> [WORK TO COMPLETE] Scan the records below for the line with "History (41, 1483)" and the line with "Operational requirements (275, 1282)". Repeat those two lines and every line between them exactly, and nothing else.

Dataset entries:
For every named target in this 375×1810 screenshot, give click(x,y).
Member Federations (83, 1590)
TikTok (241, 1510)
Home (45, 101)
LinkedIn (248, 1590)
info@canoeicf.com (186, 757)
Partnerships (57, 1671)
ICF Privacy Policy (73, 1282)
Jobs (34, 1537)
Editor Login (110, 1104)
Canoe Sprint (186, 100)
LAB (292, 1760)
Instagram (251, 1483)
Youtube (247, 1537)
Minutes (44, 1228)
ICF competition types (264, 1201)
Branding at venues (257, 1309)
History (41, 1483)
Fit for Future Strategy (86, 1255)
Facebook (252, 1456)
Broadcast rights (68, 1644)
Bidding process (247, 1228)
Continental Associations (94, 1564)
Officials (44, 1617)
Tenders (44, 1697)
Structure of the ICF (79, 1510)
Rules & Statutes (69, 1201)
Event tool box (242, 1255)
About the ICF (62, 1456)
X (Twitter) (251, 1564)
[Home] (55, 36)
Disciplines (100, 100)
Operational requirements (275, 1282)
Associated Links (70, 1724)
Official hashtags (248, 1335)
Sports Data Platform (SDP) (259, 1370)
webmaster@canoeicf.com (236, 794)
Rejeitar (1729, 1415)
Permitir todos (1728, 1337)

> [EXERCISE OUTPUT]
History (41, 1483)
Fit for Future Strategy (86, 1255)
Facebook (252, 1456)
Broadcast rights (68, 1644)
Bidding process (247, 1228)
Continental Associations (94, 1564)
Officials (44, 1617)
Tenders (44, 1697)
Structure of the ICF (79, 1510)
Rules & Statutes (69, 1201)
Event tool box (242, 1255)
About the ICF (62, 1456)
X (Twitter) (251, 1564)
[Home] (55, 36)
Disciplines (100, 100)
Operational requirements (275, 1282)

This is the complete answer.